### DATASET EXTRACT:

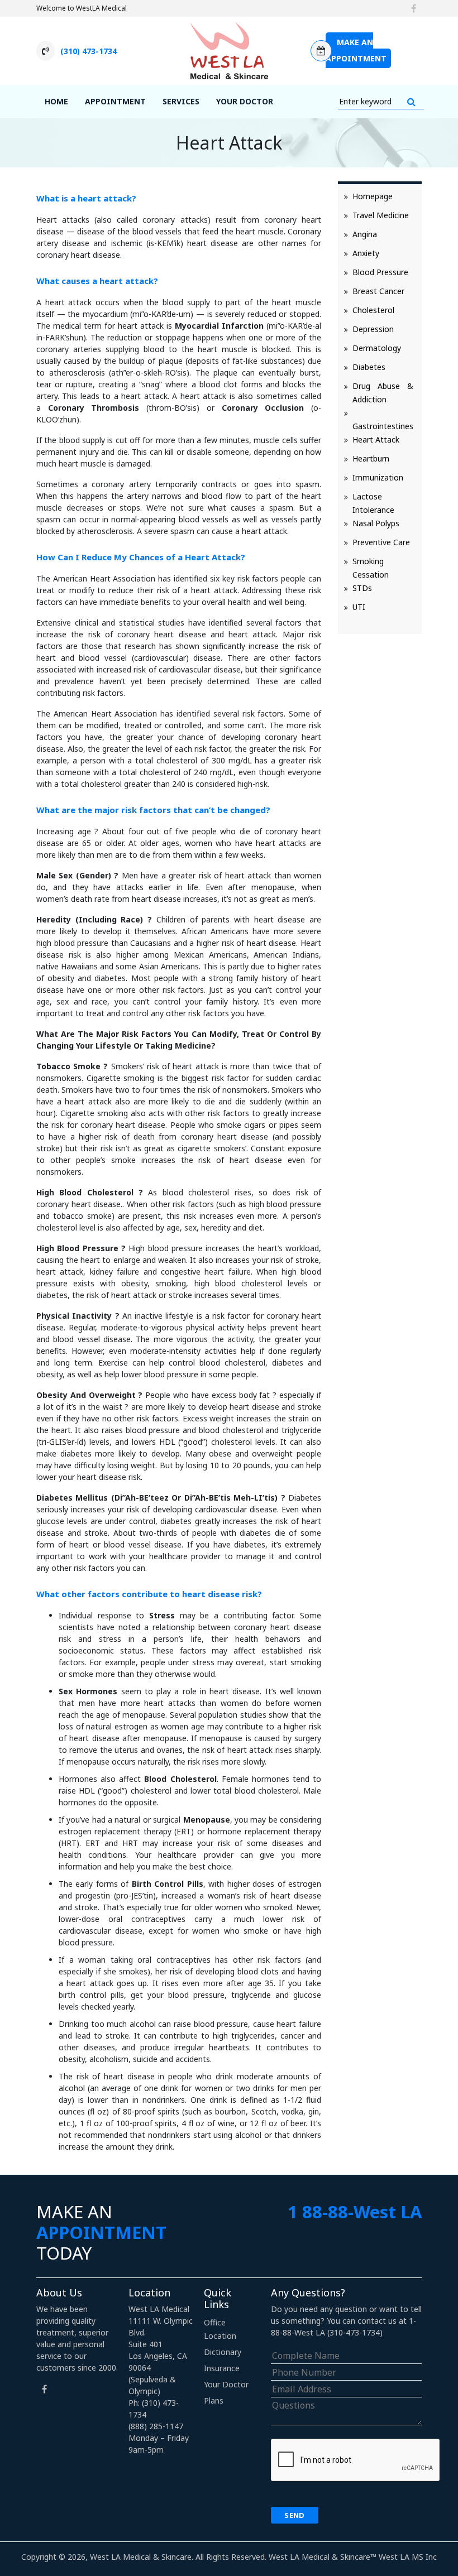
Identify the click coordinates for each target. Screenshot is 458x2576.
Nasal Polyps (375, 523)
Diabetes (368, 367)
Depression (373, 329)
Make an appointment (356, 50)
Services (181, 101)
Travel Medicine (380, 215)
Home (56, 101)
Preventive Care (381, 542)
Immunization (377, 477)
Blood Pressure (380, 272)
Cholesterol (373, 310)
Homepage (372, 196)
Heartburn (370, 458)
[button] (411, 101)
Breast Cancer (378, 291)
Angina (364, 234)
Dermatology (376, 348)
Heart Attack (375, 439)
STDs (362, 588)
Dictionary (222, 2352)
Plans (213, 2400)
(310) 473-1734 (88, 51)
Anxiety (365, 253)
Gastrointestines (382, 426)
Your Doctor (244, 101)
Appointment (115, 101)
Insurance (222, 2368)
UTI (358, 607)
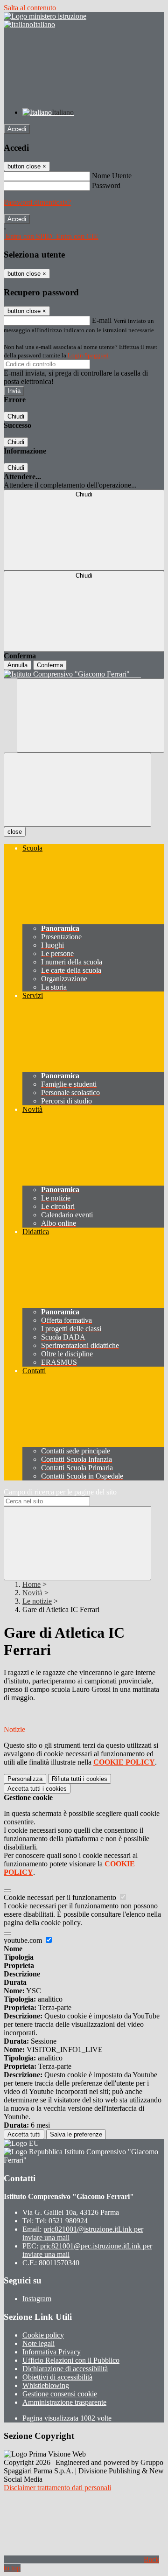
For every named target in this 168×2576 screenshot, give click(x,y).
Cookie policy (43, 2335)
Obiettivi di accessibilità (57, 2377)
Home (31, 1584)
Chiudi (15, 416)
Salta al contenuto (30, 8)
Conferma (50, 665)
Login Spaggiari (88, 355)
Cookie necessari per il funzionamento (61, 1897)
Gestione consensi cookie (59, 2394)
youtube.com (24, 1940)
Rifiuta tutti (79, 1778)
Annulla (17, 665)
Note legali (38, 2343)
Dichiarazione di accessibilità (65, 2369)
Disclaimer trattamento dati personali (57, 2488)
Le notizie (37, 1601)
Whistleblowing (45, 2385)
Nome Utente (112, 176)
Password (106, 185)
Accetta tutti (37, 1788)
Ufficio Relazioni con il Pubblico (70, 2360)
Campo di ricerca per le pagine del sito (60, 1492)
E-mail (102, 320)
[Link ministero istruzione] (45, 16)
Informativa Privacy (51, 2352)
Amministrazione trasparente (64, 2402)
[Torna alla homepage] (84, 674)
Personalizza (24, 1778)
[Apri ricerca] (90, 715)
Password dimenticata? (37, 202)
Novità (32, 1593)
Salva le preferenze (76, 2134)
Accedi (16, 129)
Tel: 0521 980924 (61, 2221)
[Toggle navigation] (77, 790)
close (14, 831)
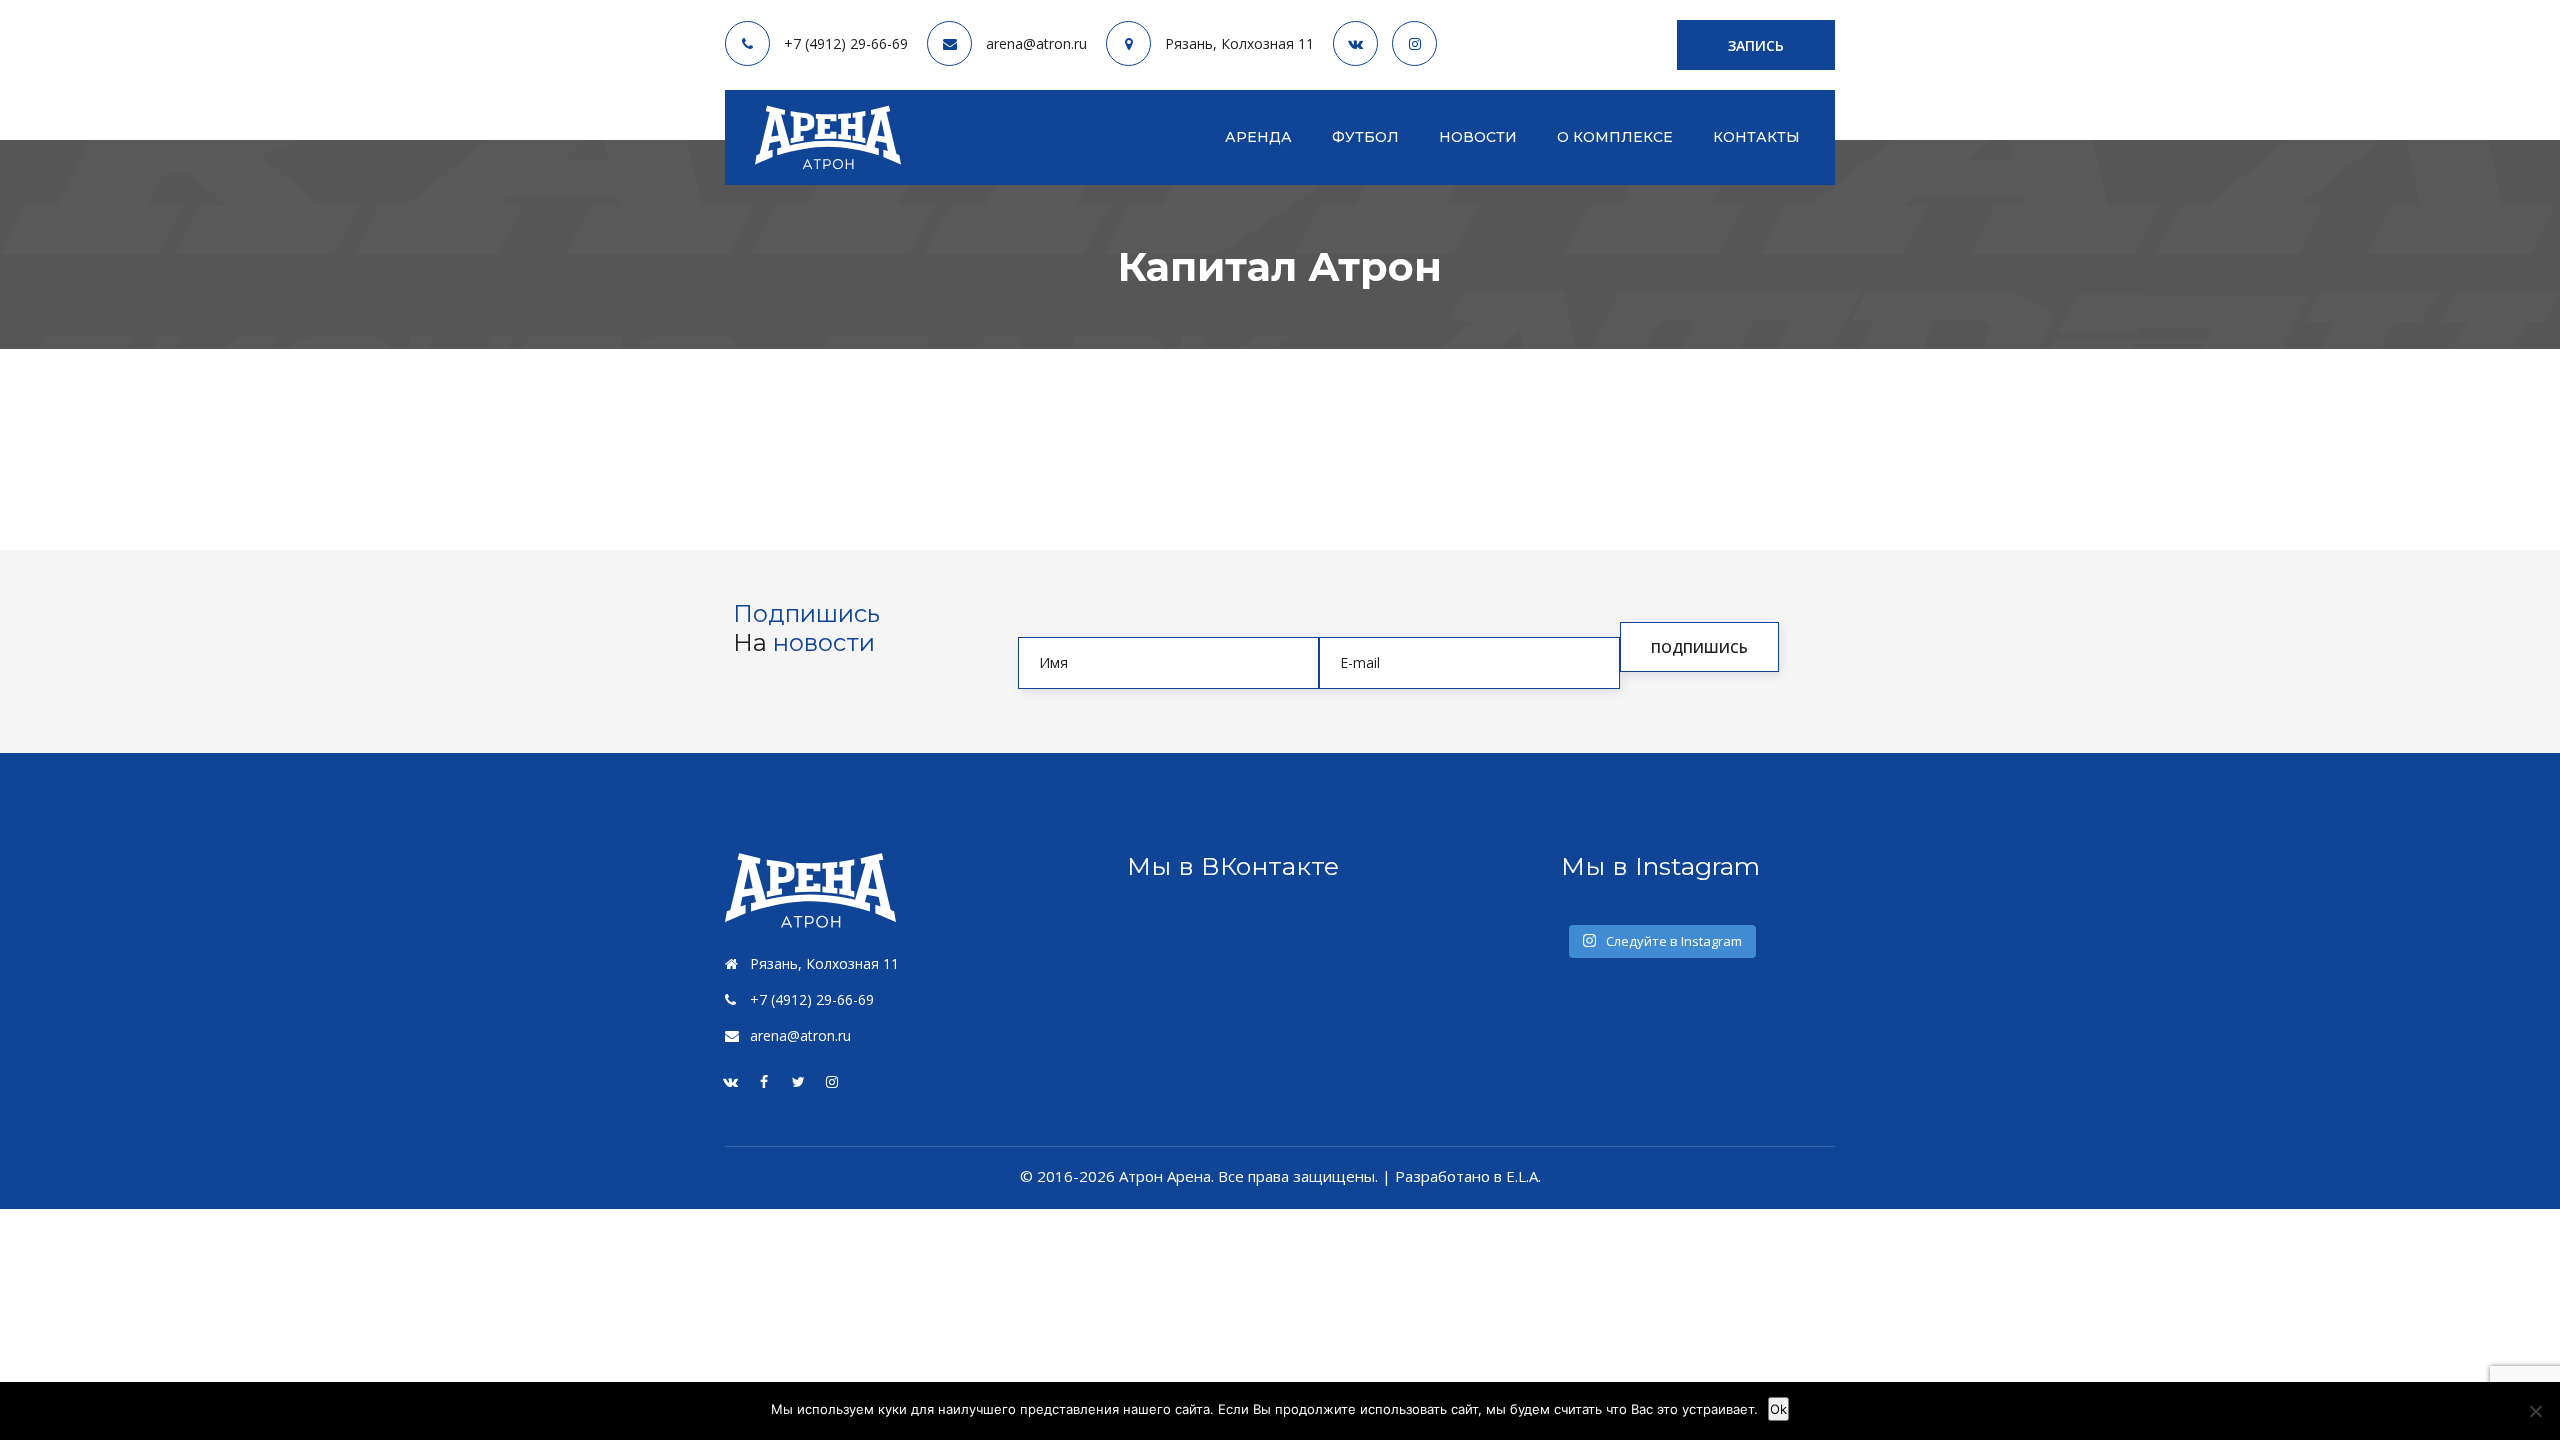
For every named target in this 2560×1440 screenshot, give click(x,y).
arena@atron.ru (1036, 44)
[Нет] (2535, 1411)
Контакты (1756, 137)
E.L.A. (1523, 1176)
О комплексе (1615, 137)
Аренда (1258, 137)
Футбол (1365, 137)
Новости (1478, 137)
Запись (1756, 45)
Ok (1778, 1409)
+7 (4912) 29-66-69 (846, 44)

### WHAT NEEDS TO BE DONE:
Pull out every line of the records that includes the string "named".

### ANSWER FOR THE TASK:
For every named target in this 168×2576 screenshot, give click(x,y).
For every named target in this 2560×1440 screenshot, give click(x,y).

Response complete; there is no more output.